— What to work on —
Copy out the lines from the one containing "Image resolution: width=1066" through the one containing "Where should I", both included, without the pictures.

— Records for processing —
-- Begin --
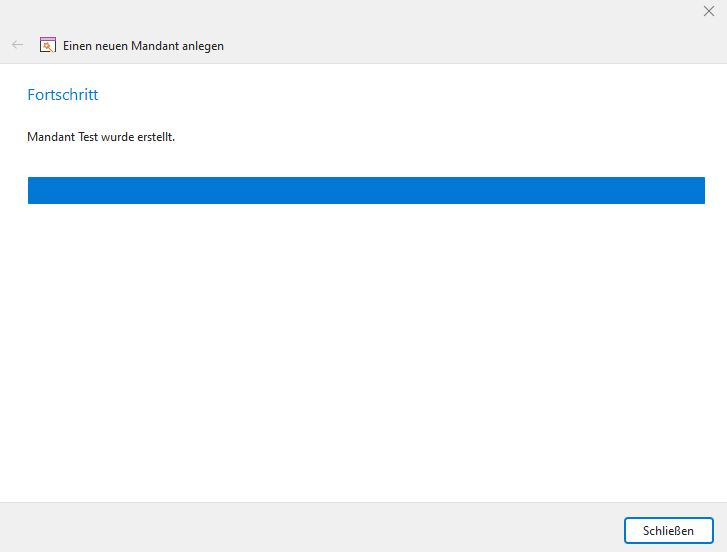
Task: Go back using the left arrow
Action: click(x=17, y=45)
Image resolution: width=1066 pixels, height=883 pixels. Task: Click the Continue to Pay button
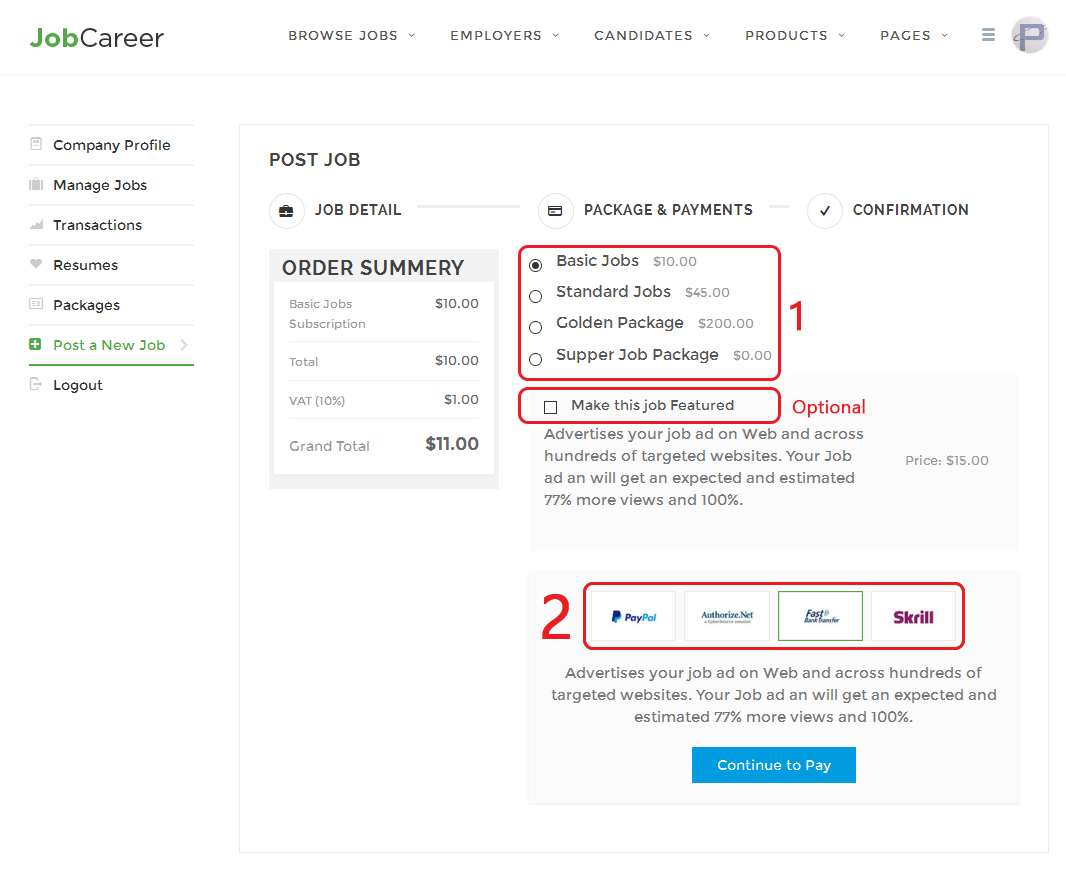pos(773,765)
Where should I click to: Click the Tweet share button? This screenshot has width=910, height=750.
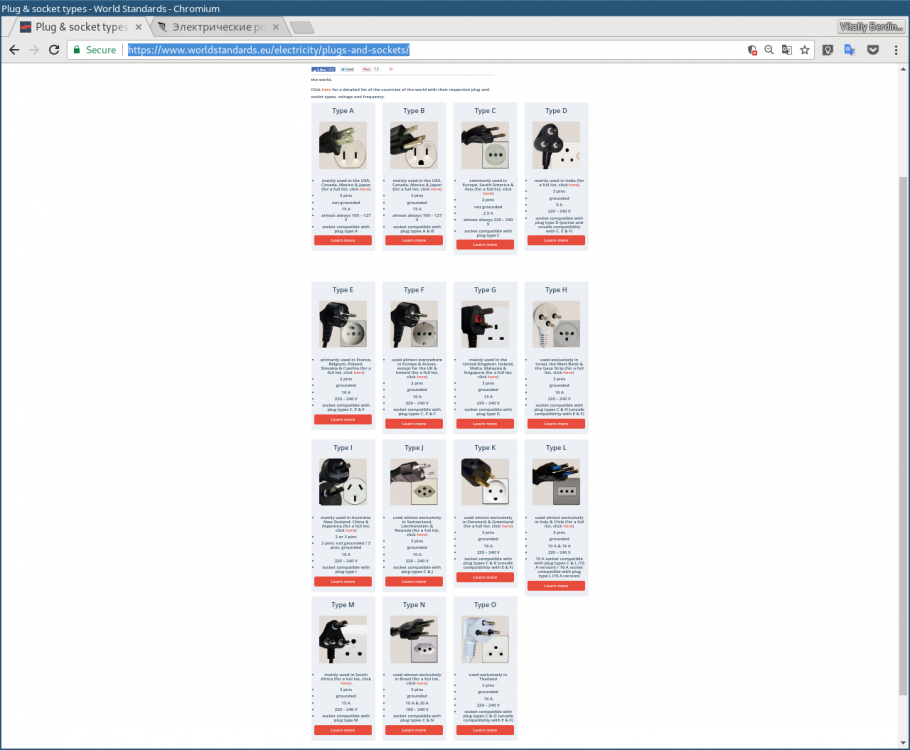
-- End --
-- Begin --
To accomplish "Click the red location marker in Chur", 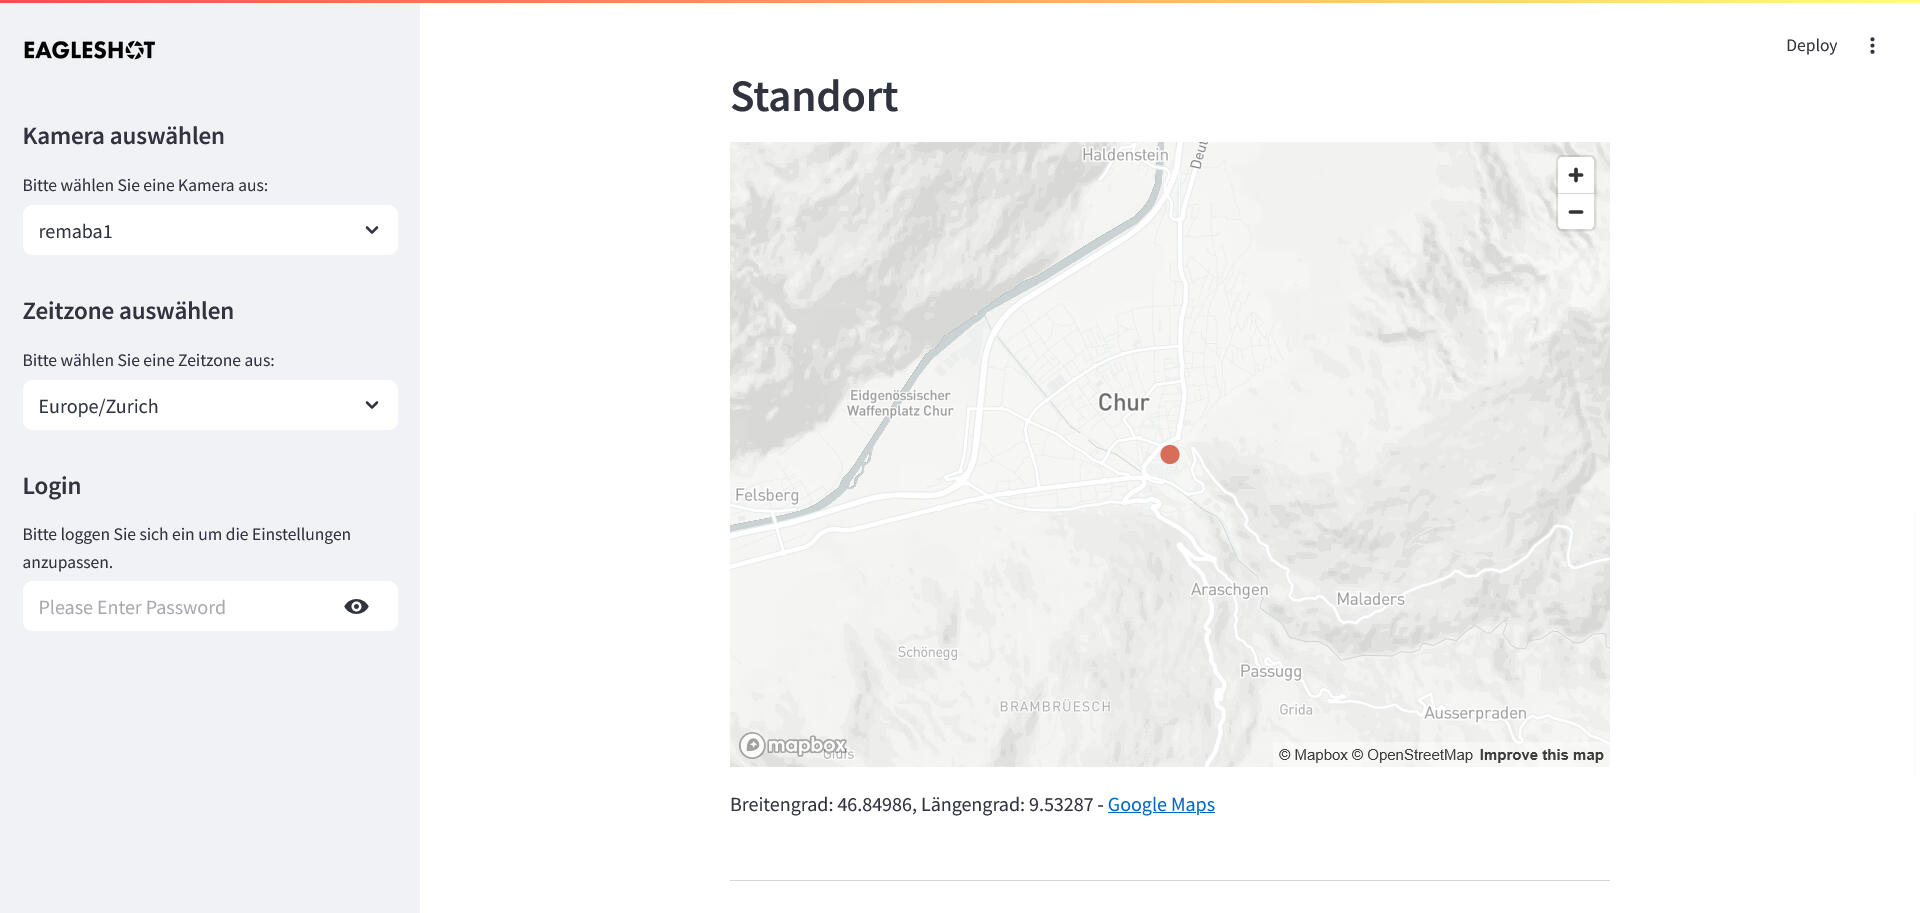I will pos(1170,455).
-- End --
-- Begin --
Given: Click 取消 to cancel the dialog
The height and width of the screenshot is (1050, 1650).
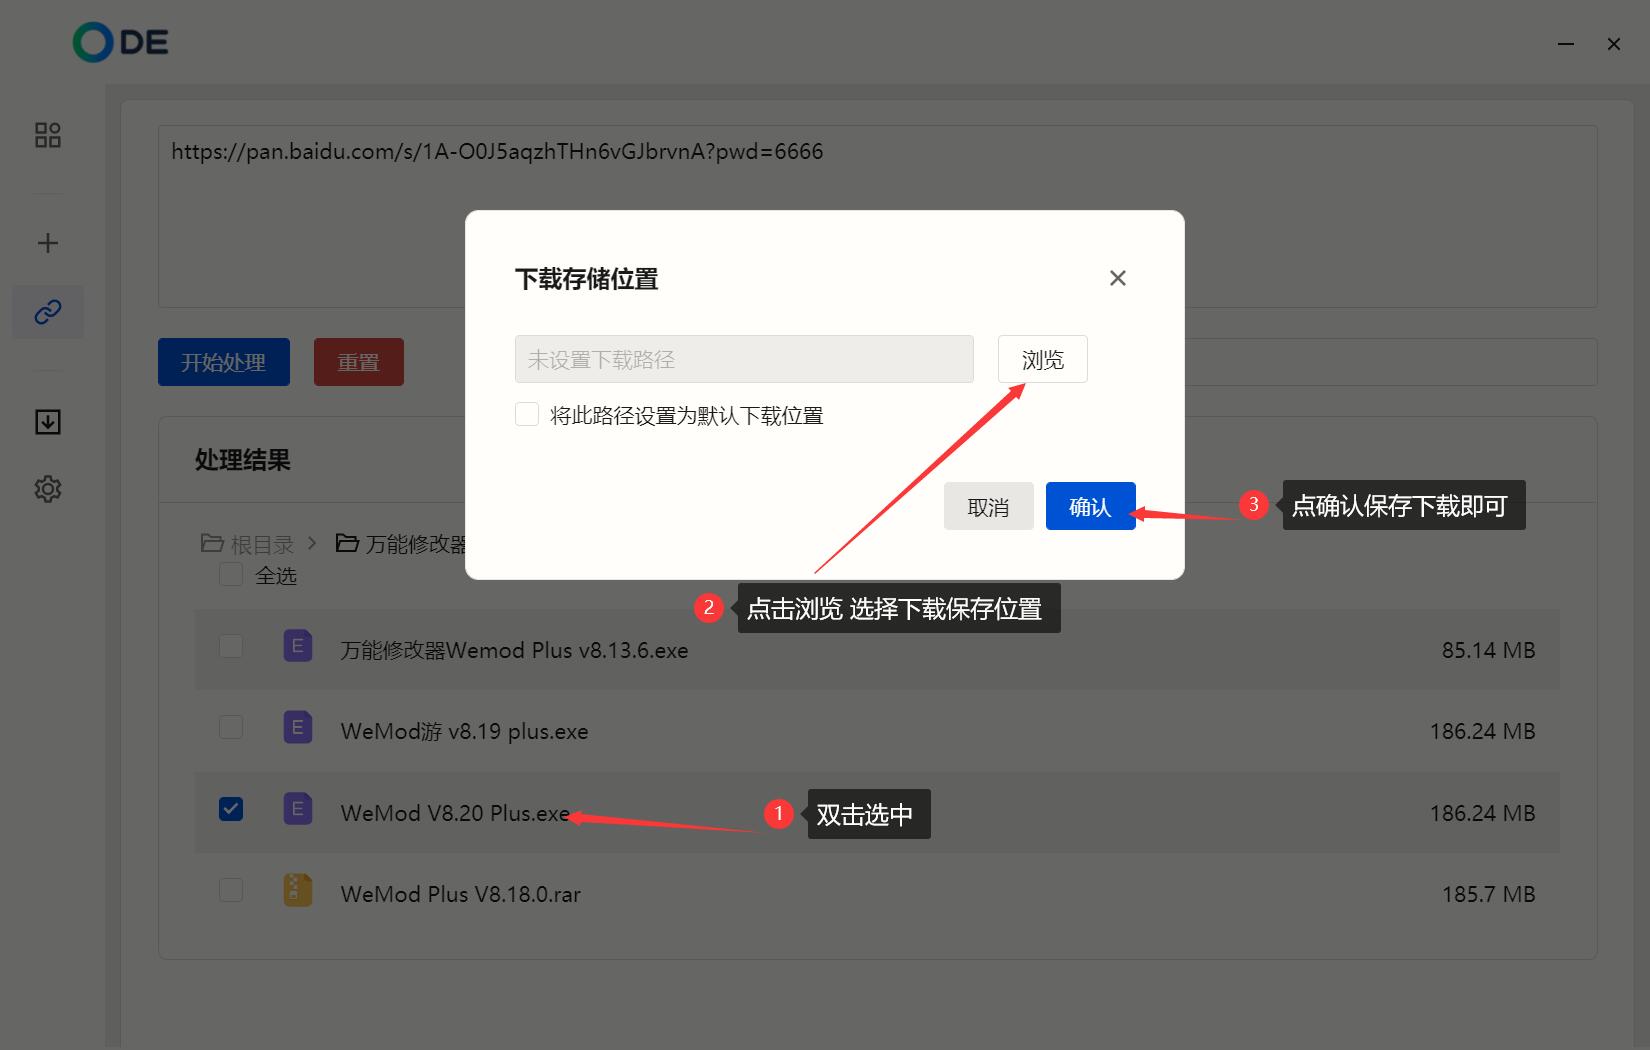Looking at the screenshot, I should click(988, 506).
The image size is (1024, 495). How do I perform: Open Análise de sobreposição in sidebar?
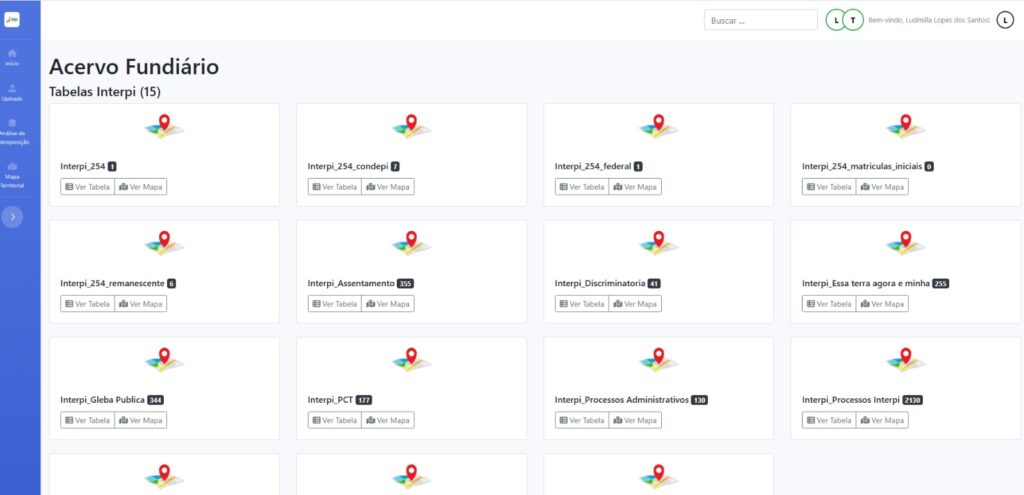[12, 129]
-- End --
— Result of this task —
Image resolution: width=1066 pixels, height=883 pixels. Task: Click the Continue to Pay button
pos(773,765)
Where should I click to: Click the Tweet share button? This screenshot has width=910, height=750.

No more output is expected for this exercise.